TASK OBJECTIVE: Copy out every line of the data below, word for word and character for character.

▬▬▬▬▬▬

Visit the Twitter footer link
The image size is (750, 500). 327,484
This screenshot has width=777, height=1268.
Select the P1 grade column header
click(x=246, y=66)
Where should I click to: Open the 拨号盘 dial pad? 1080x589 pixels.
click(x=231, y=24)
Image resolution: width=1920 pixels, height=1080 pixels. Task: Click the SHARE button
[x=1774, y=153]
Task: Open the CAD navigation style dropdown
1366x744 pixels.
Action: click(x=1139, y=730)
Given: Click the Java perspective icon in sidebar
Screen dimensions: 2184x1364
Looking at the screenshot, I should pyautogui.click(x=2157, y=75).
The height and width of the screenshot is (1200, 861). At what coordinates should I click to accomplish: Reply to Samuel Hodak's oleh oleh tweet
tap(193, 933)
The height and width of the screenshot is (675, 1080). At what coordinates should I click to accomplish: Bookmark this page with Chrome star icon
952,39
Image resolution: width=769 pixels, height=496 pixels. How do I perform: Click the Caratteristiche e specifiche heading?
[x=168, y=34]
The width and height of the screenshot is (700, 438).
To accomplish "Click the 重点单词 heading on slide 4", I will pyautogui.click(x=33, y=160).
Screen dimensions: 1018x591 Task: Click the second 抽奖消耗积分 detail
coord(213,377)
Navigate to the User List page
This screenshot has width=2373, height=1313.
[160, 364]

▬▬▬▬▬▬

CORRECT RESPONSE:
Visit the Twitter footer link
The image size is (750, 500). 327,484
This screenshot has width=777, height=1268.
Select the P1 grade column header
click(x=246, y=66)
Where should I click to: Open the 拨号盘 dial pad? 1080x589 pixels.
click(x=231, y=24)
Image resolution: width=1920 pixels, height=1080 pixels. Task: Click the SHARE button
[x=1774, y=153]
Task: Open the CAD navigation style dropdown
1366x744 pixels.
Action: click(x=1139, y=730)
Given: Click the Java perspective icon in sidebar
Screen dimensions: 2184x1364
Looking at the screenshot, I should pyautogui.click(x=2157, y=75).
The height and width of the screenshot is (1200, 861). At what coordinates should I click to accomplish: Reply to Samuel Hodak's oleh oleh tweet
tap(193, 933)
The height and width of the screenshot is (675, 1080). At what coordinates should I click to accomplish: Bookmark this page with Chrome star icon
952,39
Image resolution: width=769 pixels, height=496 pixels. How do I perform: Click the Caratteristiche e specifiche heading?
[x=168, y=34]
The width and height of the screenshot is (700, 438).
To accomplish "Click the 重点单词 heading on slide 4", I will pyautogui.click(x=33, y=160).
Screen dimensions: 1018x591 Task: Click the second 抽奖消耗积分 detail
coord(213,377)
Navigate to the User List page
This screenshot has width=2373, height=1313.
[160, 364]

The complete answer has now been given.